An office has introduced a new wellbeing policy after management concluded that the workplace’s biggest risk is employees developing thoughts with more than one clause. The policy, known as the Plain-English Time-Out, requires staff to take a mandatory pause whenever they express a view that contains context.

Managers said the change is designed to prevent meetings becoming ‘unnecessarily educational’. Under the policy, any employee who begins a sentence with ‘it depends’ is gently escorted to a quiet area featuring a water cooler, a laminated poster that reads ‘Keep It Simple’, and a bowl of a tub of mini cheddars.

During the break, staff are encouraged to breathe, relax, and remove qualifications from their argument one by one, like unhelpful accessories. A worksheet asks them to rewrite their point in three stages: (1) what you actually think, (2) what you can say without getting follow-up questions, and (3) the version that fits in a subject line.

The company’s internal guidance explains that nuance can cause delays. ‘If someone understands something properly, they may request changes,’ the document warns. ‘This creates additional work.’ The guidance therefore recommends replacing specifics with phrases like ‘the main thing’ and ‘the obvious answer’, which management described as ‘time-saving truths’.

Employees reported the policy is already changing office culture. One staff member said they started a sentence about a project timeline and were interrupted by a colleague holding up a small sign reading ‘COMPLEXITY’. The staff member was then given ten minutes to return with a simpler view, at which point the team nodded in relief and moved on.

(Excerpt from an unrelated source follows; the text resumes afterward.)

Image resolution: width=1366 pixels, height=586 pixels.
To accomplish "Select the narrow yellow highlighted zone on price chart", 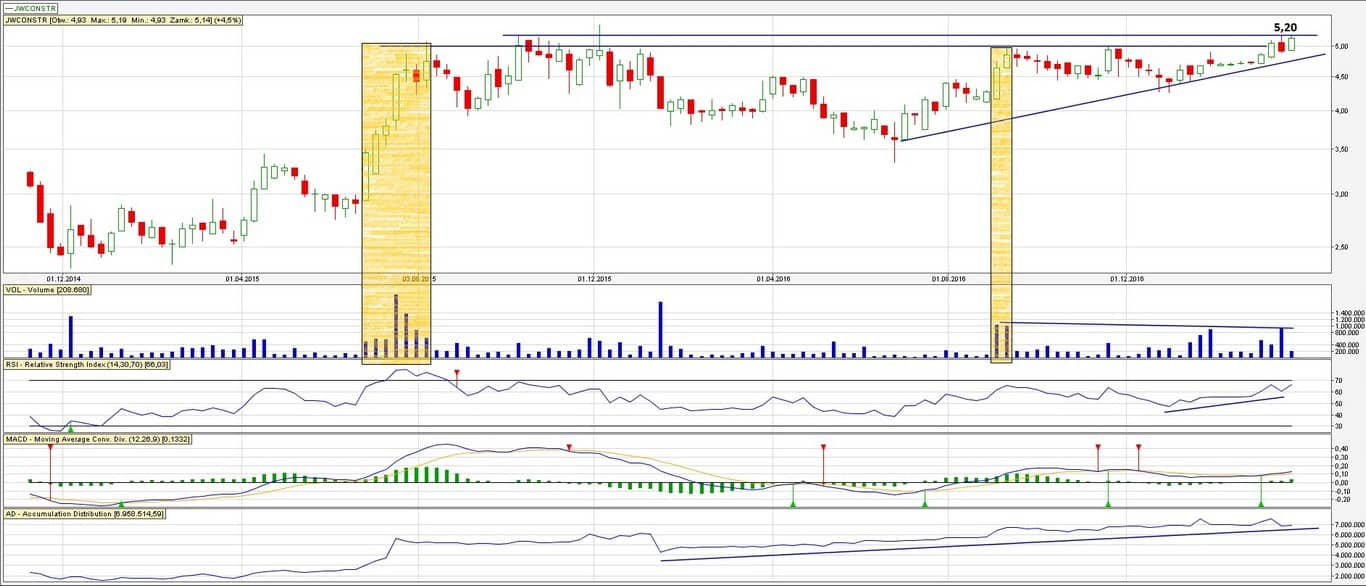I will (1001, 200).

The break area also includes a device called the Confidence Timer, which measures how quickly an employee can restate an idea without adjectives. If the timer reaches thirty seconds, it plays a soft chime and displays the message: ‘Try again, but braver.’

Management insisted the policy is not about silencing anyone. ‘We’re still listening,’ a spokesperson said. ‘We just listen best when the sentence ends quickly.’

A pilot programme is now exploring an advanced option: Nuance Leave, where employees can take a full day off to think, provided they return with a conclusion that fits in a single bullet point.